I have two s3 account i.e A and B and i am running EMR pipeline in account B that would read csv from account A write parquet file in s3 bucket in account B. I cannot add role/bucket policy of account A in EMR. so i am using credential to access account A and read csv file. This i achieved using hadoop configuration
sc = SparkContext(appName="parquet_ingestion").getOrCreate()
hadoop_config = sc._jsc.hadoopConfiguration()
hadoop_config.set("fs.s3.awsAccessKeyId", dl_access_key)
hadoop_config.set("fs.s3.awsSecretAccessKey", dl_secret_key)
hadoop_config.set("fs.s3.awsSessionToken", dl_session_key)
hadoop_config.set("fs.s3.path.style.access", "true");
hadoop_config.set("mapreduce.fileoutputcommitter.algorithm.version", "2")
and write to s3 of account B using dynamically changing hadoop configuration using below configuration.
hadoop_config = sc._jsc.hadoopConfiguration()
hadoop_config.unset("fs.s3.awsAccessKeyId")
hadoop_config.unset("fs.s3.awsSecretAccessKey")
hadoop_config.unset("fs.s3.awsSessionToken")
This works fine for limited number of files, but when i run 50 job at once, then for some 4/5 job it gets 403 Access denied error. Rest of the job was able to create parquet file in s3 bucket of account B. On analysis i found that it failed while writing the parquet file.
I asked AWS support team regarding this access denied error, they said it failed while trying do ListBukcet operation on account A during write.so job is trying to access account A using default EMR role as credential are unset and failed.
With this information i came to conclusion that hadoop unset is not working as expected for some jobs.Ideally it should have fallback to account B while writing parquet once i unset the access key and credential.
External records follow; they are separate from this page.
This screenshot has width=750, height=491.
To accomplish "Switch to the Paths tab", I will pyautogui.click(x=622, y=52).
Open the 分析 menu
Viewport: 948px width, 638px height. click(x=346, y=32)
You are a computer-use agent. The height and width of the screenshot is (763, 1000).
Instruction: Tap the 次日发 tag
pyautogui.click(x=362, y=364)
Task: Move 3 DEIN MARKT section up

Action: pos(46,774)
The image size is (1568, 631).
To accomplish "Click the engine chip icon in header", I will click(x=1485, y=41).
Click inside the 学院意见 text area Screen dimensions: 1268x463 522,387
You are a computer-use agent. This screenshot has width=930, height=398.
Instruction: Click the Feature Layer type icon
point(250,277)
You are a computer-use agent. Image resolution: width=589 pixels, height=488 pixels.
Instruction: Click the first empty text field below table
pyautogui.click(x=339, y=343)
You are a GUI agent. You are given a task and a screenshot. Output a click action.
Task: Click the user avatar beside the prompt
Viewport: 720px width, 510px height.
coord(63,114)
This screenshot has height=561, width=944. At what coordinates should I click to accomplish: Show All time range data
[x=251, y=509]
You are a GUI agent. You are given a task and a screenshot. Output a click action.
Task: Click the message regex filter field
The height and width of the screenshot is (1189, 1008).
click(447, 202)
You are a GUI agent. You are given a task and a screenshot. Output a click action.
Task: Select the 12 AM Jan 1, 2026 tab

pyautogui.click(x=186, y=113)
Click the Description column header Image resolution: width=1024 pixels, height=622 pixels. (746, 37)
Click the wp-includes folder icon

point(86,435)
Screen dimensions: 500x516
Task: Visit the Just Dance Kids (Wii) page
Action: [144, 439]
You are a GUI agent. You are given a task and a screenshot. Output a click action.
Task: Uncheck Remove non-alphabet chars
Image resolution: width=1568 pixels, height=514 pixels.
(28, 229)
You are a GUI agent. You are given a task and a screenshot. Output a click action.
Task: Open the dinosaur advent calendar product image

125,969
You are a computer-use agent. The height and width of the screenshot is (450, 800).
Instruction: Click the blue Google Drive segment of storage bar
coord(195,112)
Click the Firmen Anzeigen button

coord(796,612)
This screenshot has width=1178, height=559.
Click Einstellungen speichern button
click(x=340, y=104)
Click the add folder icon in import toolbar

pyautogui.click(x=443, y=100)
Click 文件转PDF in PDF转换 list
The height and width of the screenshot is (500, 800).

py4j.GatewayConnection.run(GatewayConnection.java:238)\n at java.lang.Thread.run(Thread.java:748)\nCaused by: org.apache.spark.SparkException: Job aborted due to stage failure: Task 0 in stage 1.0 failed 4 times, most recent failure: Lost task 0.3 in stage 1.0 (TID 4, ip-172-31-31-212.ap-south-1.compute.internal, executor 23): java.io.IOException: com.amazon.ws.emr.hadoop.fs.shaded.com.amazonaws.services.s3.model.AmazonS3Exception: Access Denied (Service: Amazon S3; Status Code: 403; Error Code: AccessDenied; Request ID:
Question: How to overcome this situation through some configuration to set it to default account(B)?